Sure, it was yet another pantsuit. And after word spread yesterday that Anna Wintour has been low-key helping Clinton with her campaign wardrobe, we pondered the style possibilities for her big nomination acceptance speech. Clinton was expected to wear an American designer, Business of Fashion noted. But it seemed possible the pantsuit-favoring politician would go off-script, style-wise, with a rare appearance of a dress, maybe by a familiar name from Wintour's wheelhouse, such as Oscar de la Renta. (Also one of Clinton's favored pantsuit purveyors.)

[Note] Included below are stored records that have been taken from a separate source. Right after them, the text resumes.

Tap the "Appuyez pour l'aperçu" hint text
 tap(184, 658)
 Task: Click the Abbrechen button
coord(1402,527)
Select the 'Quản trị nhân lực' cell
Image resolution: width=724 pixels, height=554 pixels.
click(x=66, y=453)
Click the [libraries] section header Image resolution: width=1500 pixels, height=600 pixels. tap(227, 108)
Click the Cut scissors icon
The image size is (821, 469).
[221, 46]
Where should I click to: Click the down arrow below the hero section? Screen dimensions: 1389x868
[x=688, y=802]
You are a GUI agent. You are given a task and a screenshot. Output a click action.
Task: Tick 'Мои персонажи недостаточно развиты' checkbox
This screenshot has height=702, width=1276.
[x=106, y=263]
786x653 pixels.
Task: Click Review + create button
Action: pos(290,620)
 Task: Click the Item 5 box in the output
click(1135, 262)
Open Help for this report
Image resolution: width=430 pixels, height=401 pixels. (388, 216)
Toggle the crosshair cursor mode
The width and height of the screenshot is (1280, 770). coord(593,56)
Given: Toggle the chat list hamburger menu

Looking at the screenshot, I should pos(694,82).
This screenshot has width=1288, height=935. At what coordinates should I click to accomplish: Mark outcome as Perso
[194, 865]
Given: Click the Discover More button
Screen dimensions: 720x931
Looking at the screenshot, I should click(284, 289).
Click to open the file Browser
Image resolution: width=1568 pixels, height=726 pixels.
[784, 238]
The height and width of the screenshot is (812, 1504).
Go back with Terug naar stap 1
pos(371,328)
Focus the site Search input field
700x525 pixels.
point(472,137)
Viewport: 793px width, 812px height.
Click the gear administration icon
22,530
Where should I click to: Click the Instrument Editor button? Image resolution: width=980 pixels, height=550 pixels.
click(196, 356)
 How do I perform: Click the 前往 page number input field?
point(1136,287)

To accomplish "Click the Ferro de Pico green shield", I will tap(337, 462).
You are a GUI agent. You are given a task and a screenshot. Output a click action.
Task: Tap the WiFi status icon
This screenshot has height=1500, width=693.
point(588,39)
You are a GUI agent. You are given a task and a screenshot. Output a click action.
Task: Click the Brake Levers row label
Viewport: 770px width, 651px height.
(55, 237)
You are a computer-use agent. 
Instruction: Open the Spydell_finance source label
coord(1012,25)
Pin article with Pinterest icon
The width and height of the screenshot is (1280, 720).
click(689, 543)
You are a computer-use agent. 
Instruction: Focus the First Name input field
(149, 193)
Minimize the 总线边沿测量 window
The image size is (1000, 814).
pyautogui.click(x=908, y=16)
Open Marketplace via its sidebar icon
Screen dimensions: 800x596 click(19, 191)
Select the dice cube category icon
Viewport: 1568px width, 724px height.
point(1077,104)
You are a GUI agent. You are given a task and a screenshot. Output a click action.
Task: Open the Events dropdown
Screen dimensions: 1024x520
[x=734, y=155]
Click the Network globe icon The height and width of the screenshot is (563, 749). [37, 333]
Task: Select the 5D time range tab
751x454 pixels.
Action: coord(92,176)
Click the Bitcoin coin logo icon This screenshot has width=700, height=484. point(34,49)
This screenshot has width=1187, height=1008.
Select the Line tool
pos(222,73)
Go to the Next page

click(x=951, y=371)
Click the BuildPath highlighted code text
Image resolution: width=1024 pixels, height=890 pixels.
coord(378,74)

But Clinton was wise to stick with a familiar silhouette. Her clothing didn't need to compete with the strength of her words. There's still too much time spent talking about the outfits of politicians' wives; admittedly, we're not immune to this. And there isn't any precedent set for how to talk about a female presidential candidate's clothing. Is it even okay to talk about it at all, considering how little we discuss the suits of Clinton's male counterparts and male POTUS hopefuls that have come before her? (Along those lines, the "FLOTUS fashion" treatment that Bill Clinton has been getting is pretty fantastic, particularly this brilliant take, also on Quartz.)

But the mere hue of Clinton's pantsuit last night subtly, successfully made a statement. And it's a statement, a nod to history, that couldn't have been more appropriate for the occasion.